En plus de l'élaboration de changement concrets et précis qui conviendront à chaque membre du couple (tout en gardant des attentes réalistes : par exemple, quelqu'un qui rentre souvent tard peut s'engager à rentrer moins tard en général, à l'heure prévue une ou deux fois par semaine, et prévenir quand il est en retard, plutôt que d'annoncer que du jour au lendemain il va soudain être à l'heure tous les jours) avec, j'en ai parlé plus haut, une méthodologie détaillée, un fort accent sera mis sur la communication et, TCC 3ème vague obligent, en particulier sur l'aspect émotionnel de la communication.
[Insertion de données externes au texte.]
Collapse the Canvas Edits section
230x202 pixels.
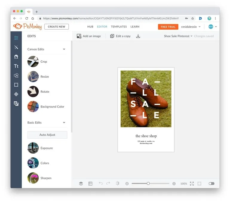click(x=64, y=49)
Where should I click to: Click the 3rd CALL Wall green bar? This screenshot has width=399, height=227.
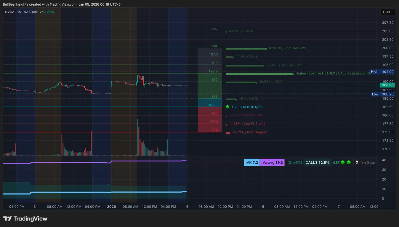pos(245,66)
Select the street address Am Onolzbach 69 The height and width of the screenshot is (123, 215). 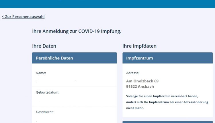click(x=142, y=81)
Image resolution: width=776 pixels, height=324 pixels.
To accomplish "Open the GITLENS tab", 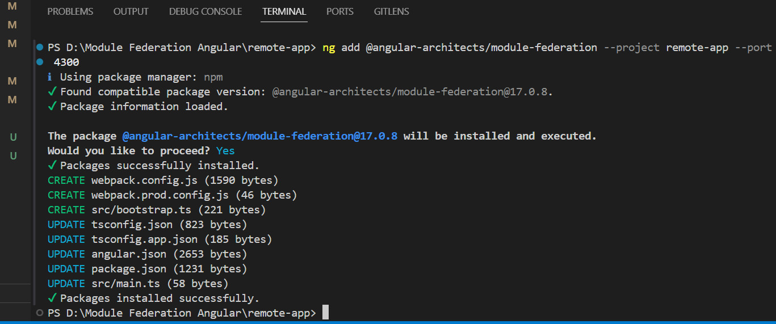I will (x=391, y=11).
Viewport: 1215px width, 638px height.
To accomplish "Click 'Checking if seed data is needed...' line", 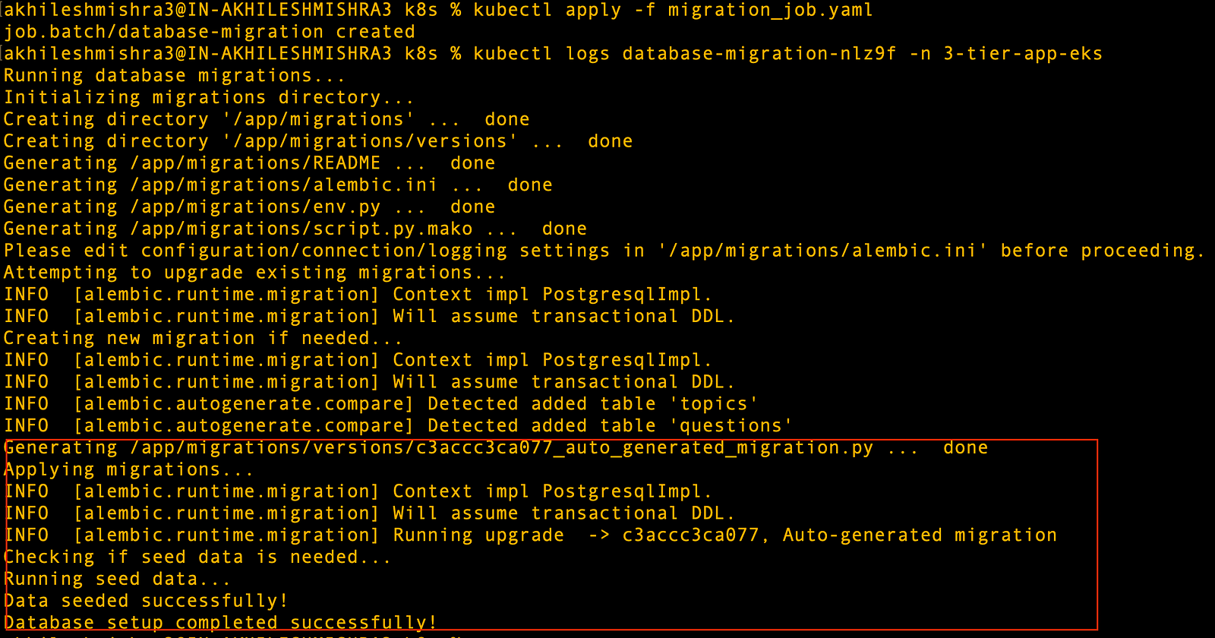I will (197, 557).
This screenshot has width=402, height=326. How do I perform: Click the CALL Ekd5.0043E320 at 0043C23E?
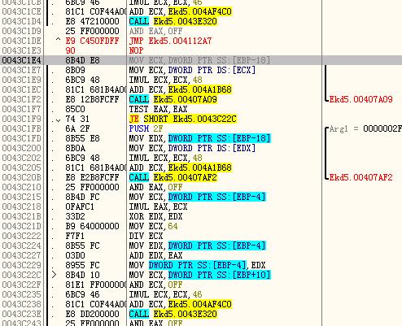pos(173,314)
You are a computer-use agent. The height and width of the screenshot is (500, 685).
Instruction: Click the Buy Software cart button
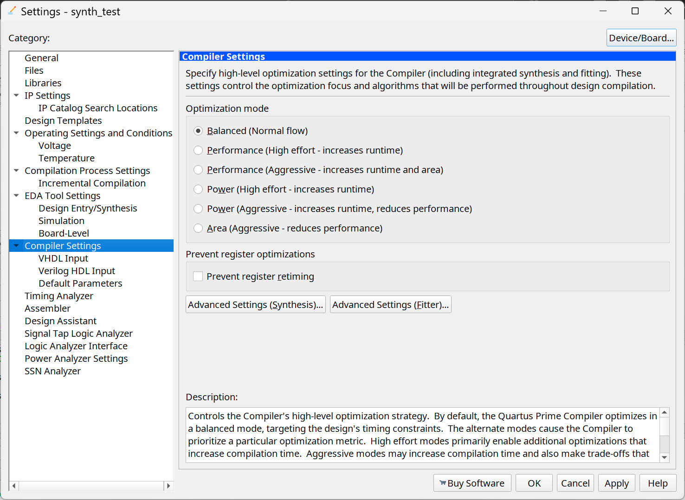[472, 483]
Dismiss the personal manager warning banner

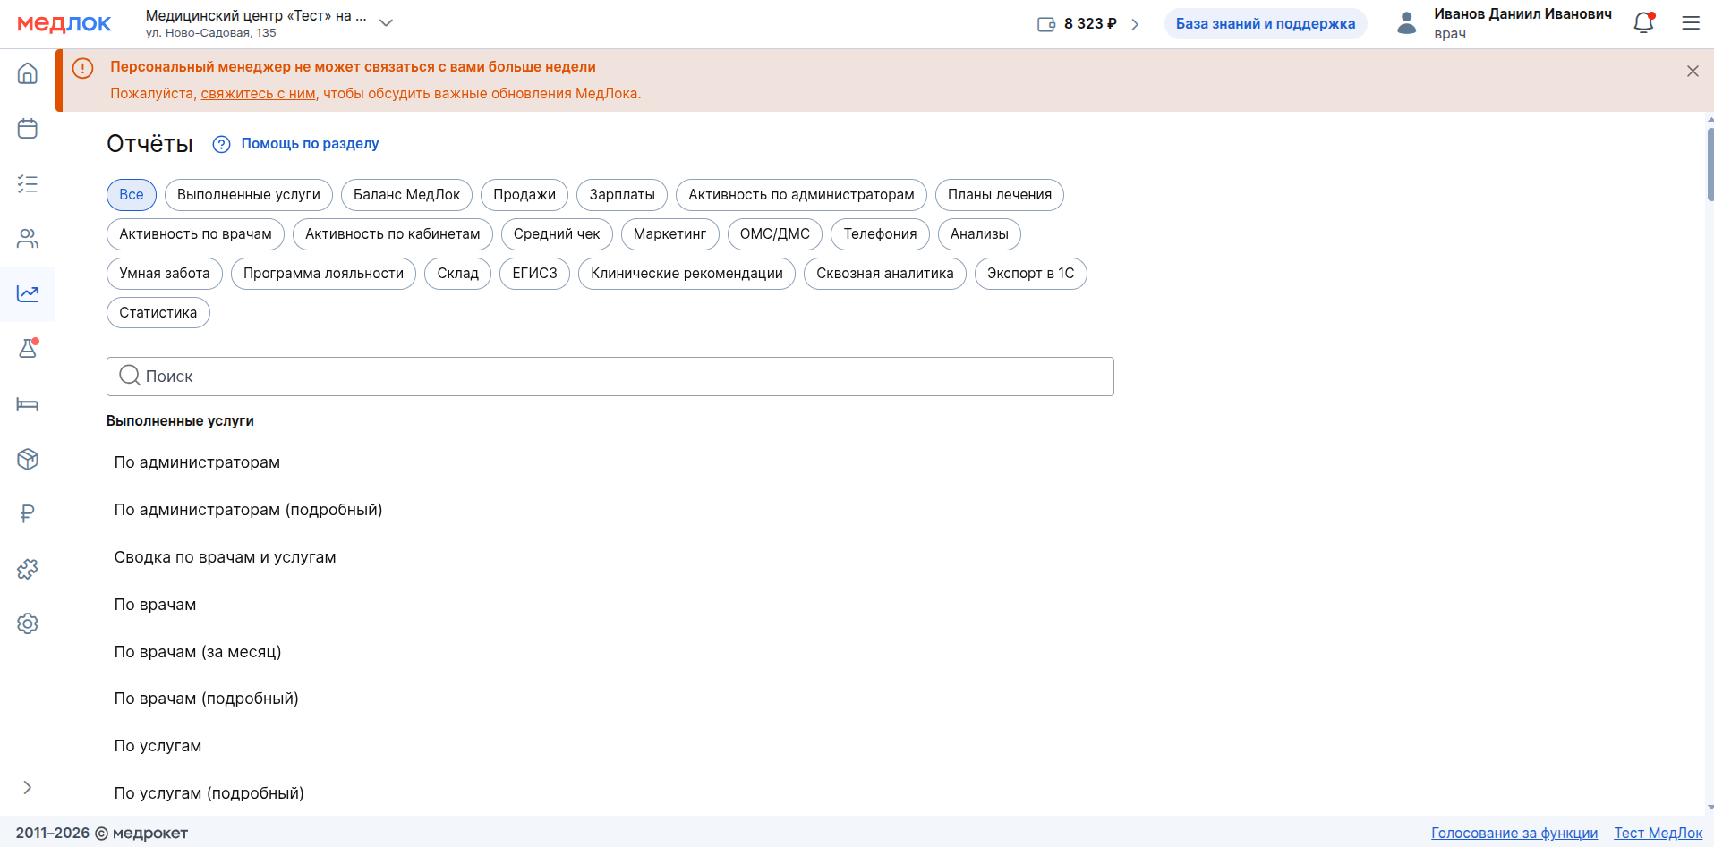(x=1692, y=72)
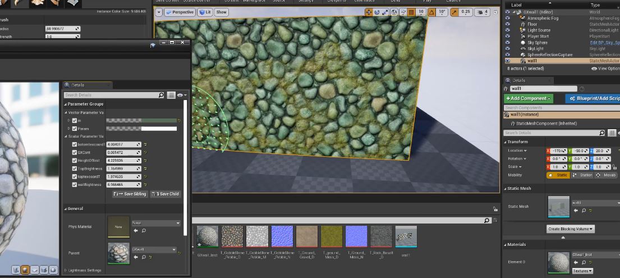Click search icon in material Details panel

point(162,95)
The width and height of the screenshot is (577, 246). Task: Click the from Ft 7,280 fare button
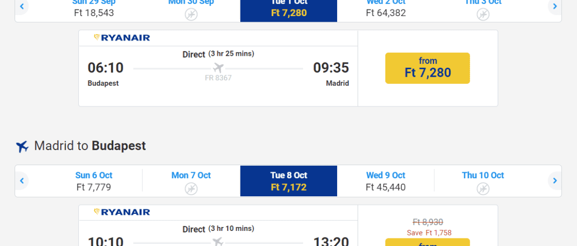427,68
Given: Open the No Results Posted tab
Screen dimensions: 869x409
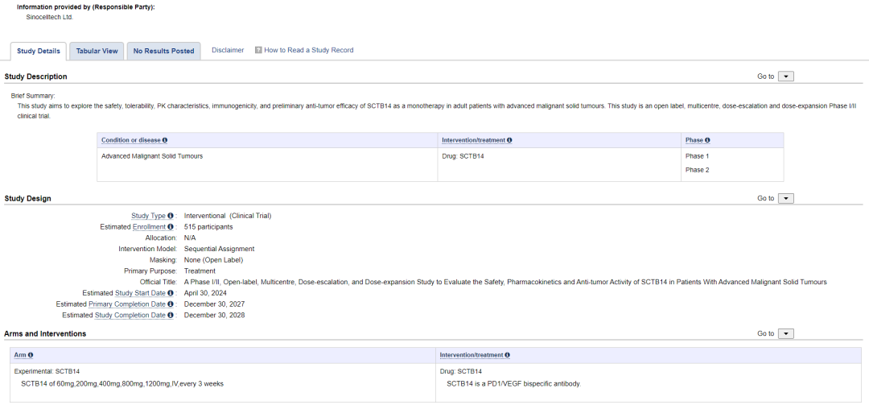Looking at the screenshot, I should 163,51.

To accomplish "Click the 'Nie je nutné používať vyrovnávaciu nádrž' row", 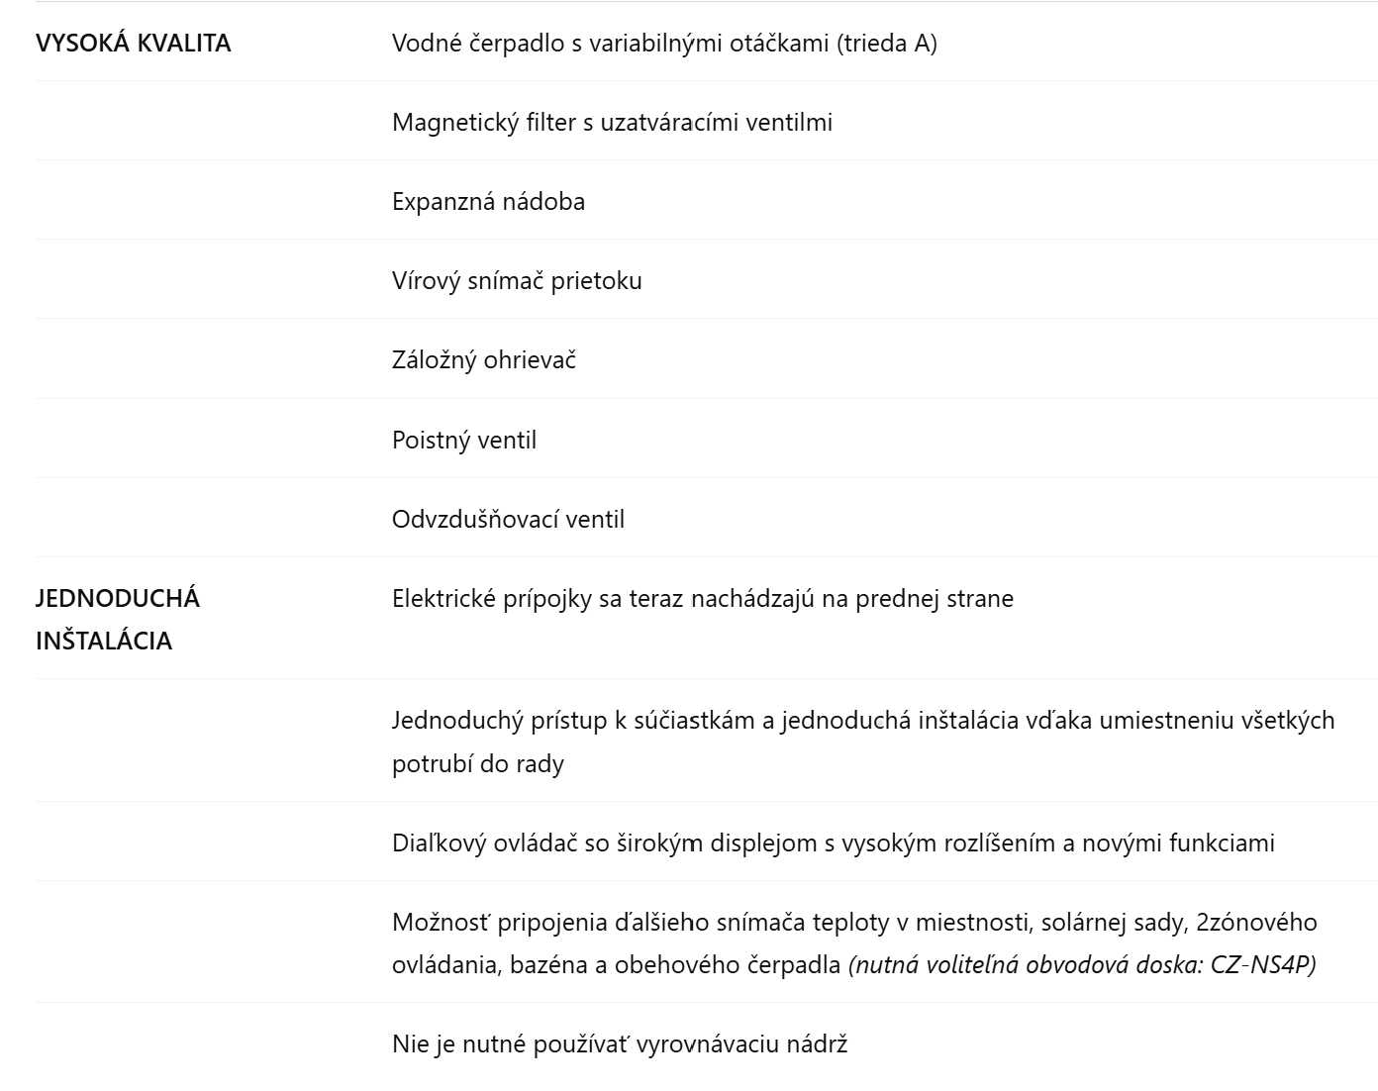I will point(620,1044).
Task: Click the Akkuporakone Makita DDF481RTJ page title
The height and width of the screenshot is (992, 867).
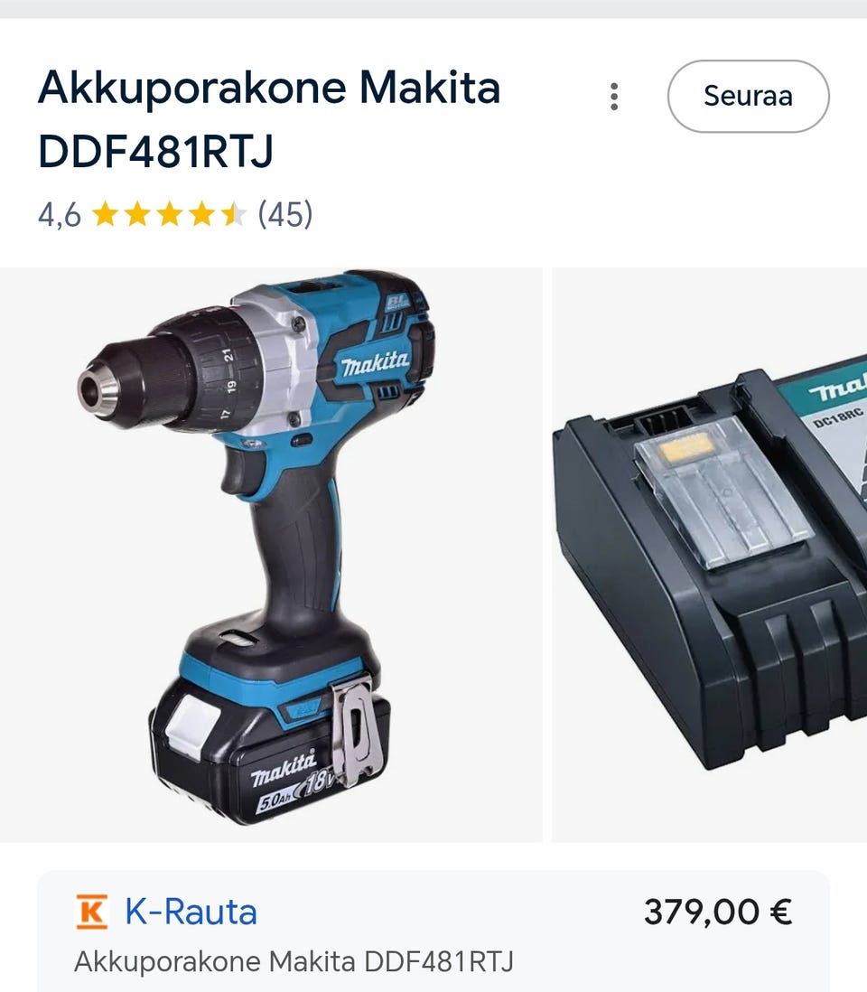Action: point(269,119)
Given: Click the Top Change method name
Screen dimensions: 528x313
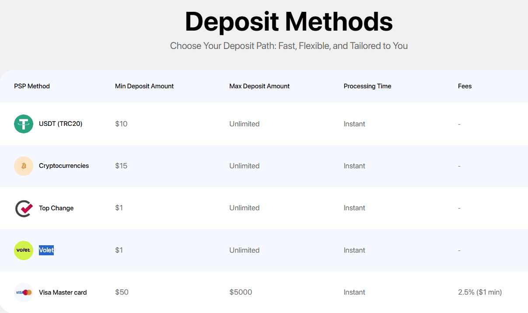Looking at the screenshot, I should [56, 208].
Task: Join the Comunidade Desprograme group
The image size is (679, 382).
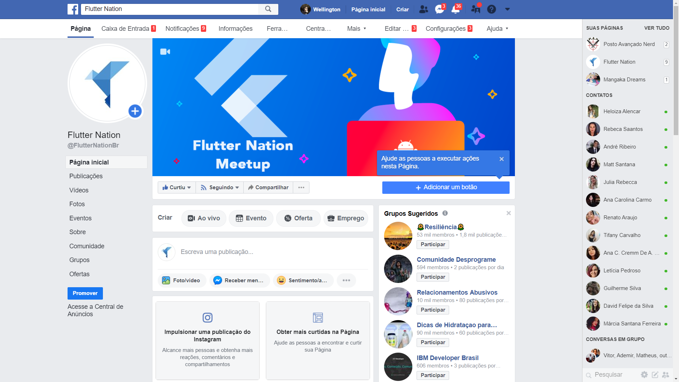Action: 433,277
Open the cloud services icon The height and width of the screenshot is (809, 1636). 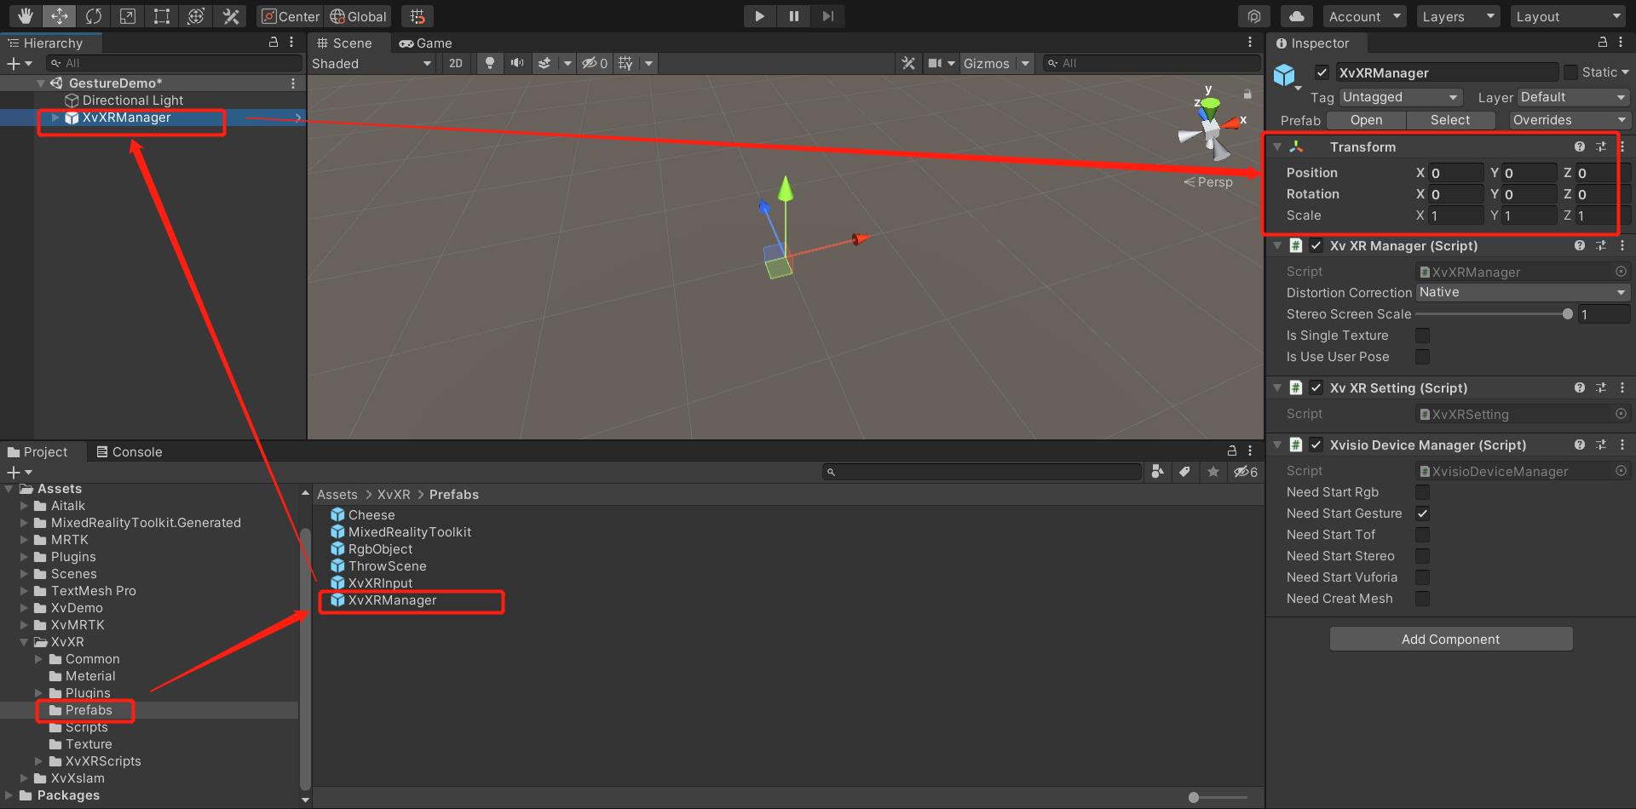click(x=1296, y=16)
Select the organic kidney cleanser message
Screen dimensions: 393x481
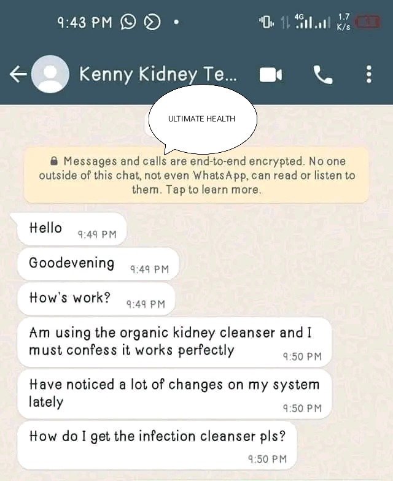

Les axes principaux seront l'acceptation des sentiments de l'autre (accepter ne signifiant pas nécessairement être d'accord), donc de prendre le temps de les écouter dans un premier temps sans jugement, avant de répondre en explicitant ses propres sentiments. La diminution de l'intensité des émotions négatives sera aussi un élément important ("Dans presque tous les conflits conjugaux quelle qu'en soit la durée, il y a à la fois un problème bien réel et une certaine tendance a surréagir, ou une sensibilité acquise, suite aux nombreux échecs à régler ce problème") : c'est plus facile d'écouter l'autre, de prendre soin de l'émotion derrière la demande, quand on est pas soi-même dans un état de détresse (colère, découragement, ...) envahissant. Un exercice particulièrement contre-intuitif sera par exemple proposé : déclencher le conflit avant d'être vraiment en colère, et observer ce que ça change dans les échanges qui vont suivre.
Le livre se marque vraiment par son aspect détaillé, inutile de préciser que je n'ai fait qu'en évoquer rapidement les grandes lignes. Il n'est malheureusement pas disponible (pour l'instant?) en français... mais un site propose documents et formations , ce qui m'a permis de voir que le livre des mêmes auteurs destinés aux couples (Reconciliable Differences, résumé a venir sur ce blog mais pas tout de suite du tout) a, lui, été traduit, si lesdites grandes lignes vous ont donné envie d'en savoir plus.